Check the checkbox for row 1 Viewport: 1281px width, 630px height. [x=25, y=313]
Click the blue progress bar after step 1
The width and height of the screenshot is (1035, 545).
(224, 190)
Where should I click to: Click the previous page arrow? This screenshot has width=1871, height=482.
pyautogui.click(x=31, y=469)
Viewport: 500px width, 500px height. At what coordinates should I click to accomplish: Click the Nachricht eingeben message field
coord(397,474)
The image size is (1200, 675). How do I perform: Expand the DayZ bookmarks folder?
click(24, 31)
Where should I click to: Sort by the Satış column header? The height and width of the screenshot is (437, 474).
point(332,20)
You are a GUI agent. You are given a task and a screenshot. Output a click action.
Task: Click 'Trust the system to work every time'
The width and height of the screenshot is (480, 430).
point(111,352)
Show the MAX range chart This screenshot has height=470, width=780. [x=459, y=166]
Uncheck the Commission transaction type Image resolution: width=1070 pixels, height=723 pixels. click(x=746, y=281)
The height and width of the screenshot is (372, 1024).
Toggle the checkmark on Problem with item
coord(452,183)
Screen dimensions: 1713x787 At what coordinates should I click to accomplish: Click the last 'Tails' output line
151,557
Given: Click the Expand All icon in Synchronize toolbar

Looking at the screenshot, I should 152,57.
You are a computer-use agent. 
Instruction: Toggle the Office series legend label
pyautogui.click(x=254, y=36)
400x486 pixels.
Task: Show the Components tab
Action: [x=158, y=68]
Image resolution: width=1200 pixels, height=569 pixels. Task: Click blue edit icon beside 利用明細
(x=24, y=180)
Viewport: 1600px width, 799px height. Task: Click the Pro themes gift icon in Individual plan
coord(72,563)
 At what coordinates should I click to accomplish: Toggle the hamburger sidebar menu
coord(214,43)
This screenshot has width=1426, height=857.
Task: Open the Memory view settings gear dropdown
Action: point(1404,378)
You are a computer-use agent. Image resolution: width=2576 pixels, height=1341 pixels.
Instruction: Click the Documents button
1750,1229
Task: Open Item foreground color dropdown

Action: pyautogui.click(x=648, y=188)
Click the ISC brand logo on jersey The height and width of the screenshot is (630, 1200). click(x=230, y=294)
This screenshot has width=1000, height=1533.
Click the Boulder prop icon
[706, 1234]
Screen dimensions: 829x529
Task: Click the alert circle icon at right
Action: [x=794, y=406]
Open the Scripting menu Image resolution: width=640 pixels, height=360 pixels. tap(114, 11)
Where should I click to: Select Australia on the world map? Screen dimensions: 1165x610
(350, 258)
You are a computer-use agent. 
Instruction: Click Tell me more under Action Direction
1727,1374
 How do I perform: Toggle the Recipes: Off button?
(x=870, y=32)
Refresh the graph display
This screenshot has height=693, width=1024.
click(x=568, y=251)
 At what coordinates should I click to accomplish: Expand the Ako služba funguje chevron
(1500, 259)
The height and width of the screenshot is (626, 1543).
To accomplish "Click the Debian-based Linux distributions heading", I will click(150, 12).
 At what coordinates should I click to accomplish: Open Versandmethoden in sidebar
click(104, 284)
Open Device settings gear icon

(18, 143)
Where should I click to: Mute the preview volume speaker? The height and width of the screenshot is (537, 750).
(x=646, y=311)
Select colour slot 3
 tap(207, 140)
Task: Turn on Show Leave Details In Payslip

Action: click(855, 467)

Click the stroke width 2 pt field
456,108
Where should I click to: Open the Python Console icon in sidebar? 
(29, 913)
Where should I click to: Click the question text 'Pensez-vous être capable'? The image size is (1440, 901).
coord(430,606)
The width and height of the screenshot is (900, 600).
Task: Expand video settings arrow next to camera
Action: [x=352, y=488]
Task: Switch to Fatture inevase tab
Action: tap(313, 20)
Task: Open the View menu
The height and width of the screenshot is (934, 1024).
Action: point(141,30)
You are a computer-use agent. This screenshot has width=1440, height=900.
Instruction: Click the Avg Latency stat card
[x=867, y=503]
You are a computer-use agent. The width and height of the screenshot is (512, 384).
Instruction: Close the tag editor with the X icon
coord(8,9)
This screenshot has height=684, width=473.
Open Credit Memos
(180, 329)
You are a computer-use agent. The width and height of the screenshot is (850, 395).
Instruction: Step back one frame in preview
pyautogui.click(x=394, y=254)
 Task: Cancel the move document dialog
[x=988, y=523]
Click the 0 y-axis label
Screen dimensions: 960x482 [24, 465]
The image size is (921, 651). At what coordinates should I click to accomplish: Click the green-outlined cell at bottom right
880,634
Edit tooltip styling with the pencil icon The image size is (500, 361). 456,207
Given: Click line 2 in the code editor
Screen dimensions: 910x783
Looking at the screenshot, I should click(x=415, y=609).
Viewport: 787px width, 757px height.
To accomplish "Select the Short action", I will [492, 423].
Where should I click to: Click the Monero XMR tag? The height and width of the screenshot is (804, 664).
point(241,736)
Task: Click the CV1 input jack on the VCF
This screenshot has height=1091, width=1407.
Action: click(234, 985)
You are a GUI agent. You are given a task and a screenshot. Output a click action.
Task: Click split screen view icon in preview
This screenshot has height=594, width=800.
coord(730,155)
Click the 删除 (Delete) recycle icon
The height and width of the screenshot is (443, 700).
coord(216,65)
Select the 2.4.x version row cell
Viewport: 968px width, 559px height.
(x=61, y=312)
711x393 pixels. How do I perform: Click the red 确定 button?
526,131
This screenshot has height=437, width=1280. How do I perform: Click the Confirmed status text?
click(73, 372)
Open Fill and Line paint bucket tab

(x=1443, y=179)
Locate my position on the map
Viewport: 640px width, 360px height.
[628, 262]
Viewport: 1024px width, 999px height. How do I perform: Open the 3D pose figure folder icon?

——————

■ Work task
Give back the complete data, each line unchanged.

■ Reply
Check the checkbox for row 1 Viewport: 1281px width, 630px height. [x=25, y=313]
Click the blue progress bar after step 1
The width and height of the screenshot is (1035, 545).
(224, 190)
Where should I click to: Click the previous page arrow? This screenshot has width=1871, height=482.
pyautogui.click(x=31, y=469)
Viewport: 500px width, 500px height. At what coordinates should I click to accomplish: Click the Nachricht eingeben message field
coord(397,474)
The image size is (1200, 675). How do I perform: Expand the DayZ bookmarks folder?
click(24, 31)
Where should I click to: Sort by the Satış column header? The height and width of the screenshot is (437, 474).
point(332,20)
You are a GUI agent. You are given a task and a screenshot. Output a click action.
Task: Click 'Trust the system to work every time'
The width and height of the screenshot is (480, 430).
point(111,352)
Show the MAX range chart This screenshot has height=470, width=780. [x=459, y=166]
Uncheck the Commission transaction type Image resolution: width=1070 pixels, height=723 pixels. click(x=746, y=281)
The height and width of the screenshot is (372, 1024).
Toggle the checkmark on Problem with item
coord(452,183)
Screen dimensions: 1713x787 At what coordinates should I click to accomplish: Click the last 'Tails' output line
151,557
Given: Click the Expand All icon in Synchronize toolbar

Looking at the screenshot, I should 152,57.
You are a computer-use agent. 
Instruction: Toggle the Office series legend label
pyautogui.click(x=254, y=36)
400x486 pixels.
Task: Show the Components tab
Action: [x=158, y=68]
Image resolution: width=1200 pixels, height=569 pixels. Task: Click blue edit icon beside 利用明細
(x=24, y=180)
Viewport: 1600px width, 799px height. Task: Click the Pro themes gift icon in Individual plan
coord(72,563)
 At what coordinates should I click to accomplish: Toggle the hamburger sidebar menu
coord(214,43)
This screenshot has width=1426, height=857.
Task: Open the Memory view settings gear dropdown
Action: point(1404,378)
You are a computer-use agent. Image resolution: width=2576 pixels, height=1341 pixels.
Instruction: Click the Documents button
1750,1229
Task: Open Item foreground color dropdown

Action: pyautogui.click(x=648, y=188)
Click the ISC brand logo on jersey The height and width of the screenshot is (630, 1200). click(x=230, y=294)
This screenshot has width=1000, height=1533.
Click the Boulder prop icon
[706, 1234]
Screen dimensions: 829x529
Task: Click the alert circle icon at right
Action: [x=794, y=406]
Open the Scripting menu Image resolution: width=640 pixels, height=360 pixels. tap(114, 11)
Where should I click to: Select Australia on the world map? Screen dimensions: 1165x610
(350, 258)
You are a computer-use agent. 
Instruction: Click Tell me more under Action Direction
1727,1374
 How do I perform: Toggle the Recipes: Off button?
(x=870, y=32)
Refresh the graph display
This screenshot has height=693, width=1024.
click(x=568, y=251)
 At what coordinates should I click to accomplish: Expand the Ako služba funguje chevron
(1500, 259)
The height and width of the screenshot is (626, 1543).
To accomplish "Click the Debian-based Linux distributions heading", I will click(150, 12).
 At what coordinates should I click to accomplish: Open Versandmethoden in sidebar
click(104, 284)
Open Device settings gear icon

(18, 143)
Where should I click to: Mute the preview volume speaker? The height and width of the screenshot is (537, 750).
(x=646, y=311)
Select colour slot 3
 tap(207, 140)
Task: Turn on Show Leave Details In Payslip

Action: click(855, 467)

Click the stroke width 2 pt field
456,108
Where should I click to: Open the Python Console icon in sidebar? 
(29, 913)
Where should I click to: Click the question text 'Pensez-vous être capable'? The image size is (1440, 901).
coord(430,606)
The width and height of the screenshot is (900, 600).
Task: Expand video settings arrow next to camera
Action: [x=352, y=488]
Task: Switch to Fatture inevase tab
Action: tap(313, 20)
Task: Open the View menu
The height and width of the screenshot is (934, 1024).
Action: point(141,30)
You are a computer-use agent. This screenshot has width=1440, height=900.
Instruction: Click the Avg Latency stat card
[x=867, y=503]
You are a computer-use agent. The width and height of the screenshot is (512, 384).
Instruction: Close the tag editor with the X icon
coord(8,9)
This screenshot has height=684, width=473.
Open Credit Memos
(180, 329)
You are a computer-use agent. The width and height of the screenshot is (850, 395).
Instruction: Step back one frame in preview
pyautogui.click(x=394, y=254)
 Task: Cancel the move document dialog
[x=988, y=523]
Click the 0 y-axis label
Screen dimensions: 960x482 [24, 465]
The image size is (921, 651). At what coordinates should I click to accomplish: Click the green-outlined cell at bottom right
880,634
Edit tooltip styling with the pencil icon The image size is (500, 361). 456,207
Given: Click line 2 in the code editor
Screen dimensions: 910x783
Looking at the screenshot, I should click(x=415, y=609).
Viewport: 787px width, 757px height.
To accomplish "Select the Short action", I will [492, 423].
Where should I click to: Click the Monero XMR tag? The height and width of the screenshot is (804, 664).
point(241,736)
Task: Click the CV1 input jack on the VCF
This screenshot has height=1091, width=1407.
Action: click(234, 985)
You are a GUI agent. You are given a task and a screenshot. Output a click action.
Task: Click split screen view icon in preview
This screenshot has height=594, width=800.
coord(730,155)
Click the 删除 (Delete) recycle icon
The height and width of the screenshot is (443, 700).
coord(216,65)
Select the 2.4.x version row cell
Viewport: 968px width, 559px height.
(x=61, y=312)
711x393 pixels. How do I perform: Click the red 确定 button?
526,131
This screenshot has height=437, width=1280. How do I perform: Click the Confirmed status text?
click(73, 372)
Open Fill and Line paint bucket tab

(x=1443, y=179)
Locate my position on the map
Viewport: 640px width, 360px height.
[628, 262]
Viewport: 1024px width, 999px height. How do I perform: Open the 3D pose figure folder icon?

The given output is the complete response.